I read Oliver Burkeman's "What if this situation is even worse than I thought?" piece a few weeks ago and has powerful 'actually, the fight's lost, but we will keep fighting anyway' energy.
posted by punchtothehead at 9:19 AM on July 25, 2022 [3 favorites]


“TO BE HOPEFUL in bad times is not just foolishly romantic. It is based on the fact that human history is a history not only of cruelty, but also of compassion, sacrifice, courage, kindness.
What we choose to emphasize in this complex history will determine our lives.
If we see only the worst, it destroys our capacity to do something. If we remember those times and places—and there are so many—where people have behaved magnificently, this gives us the energy to act, and at least the possibility of sending this spinning top of a world in a different direction.
And if we do act, in however small a way, we don’t have to wait for some grand utopian future. The future is an infinite succession of presents, and to live now as we think human beings should live, in defiance of all that is bad around us, is itself a marvelous victory.”
~Howard Zinn
posted by mareli at 2:32 PM on July 25, 2022


Terry Pratchett. In general, there's an element of what my friends and I call militant kindness. "Good ain't nice" and "Granny Weatherwax was often angry. She considered it one of her strong points. Genuine anger was one of the world's greatest creative forces. But you had to learn how to control it. That didn't mean you let it trickle away. It meant you dammed it, carefully, let it develop a working head, let it drown whole valleys of the mind and then, just when the whole structure was about to collapse, opened a tiny pipeline at the base and let the iron-hard stream of wrath power the turbines of revenge" because “You hold that anger...Cup it in your heart, remember where it came from, remember the shape of it, save it until you need it. But now the wolf is out there somewhere in the woods, and you need to see to the flock.”
posted by geek anachronism at 4:13 AM on July 26, 2022 [3 favorites]

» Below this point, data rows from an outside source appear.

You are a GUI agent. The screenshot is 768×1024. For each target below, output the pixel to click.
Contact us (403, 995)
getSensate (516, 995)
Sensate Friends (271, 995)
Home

There's a song on Peter Gabriel's album Us called "Fourteen Black Paintings" which may work here. Here are the lyrics in full:
From the pain come the dream
From the dream come the vision
From the vision come the people
And from the people come the power
From this power come the change
posted by EmpressCallipygos at 8:22 AM on July 26, 2022


The concept of hopepunk might help in your search, perhaps
posted by librarina at 12:40 PM on July 26, 2022 [1 favorite]




Response by poster: “If you think you are too small to make a difference, try sleeping in a room with a mosquito.”
posted by aniola at 8:20 AM on October 5, 2022 [1 favorite]


Response by poster: Thanks for all these, everyone. I really enjoyed reading them.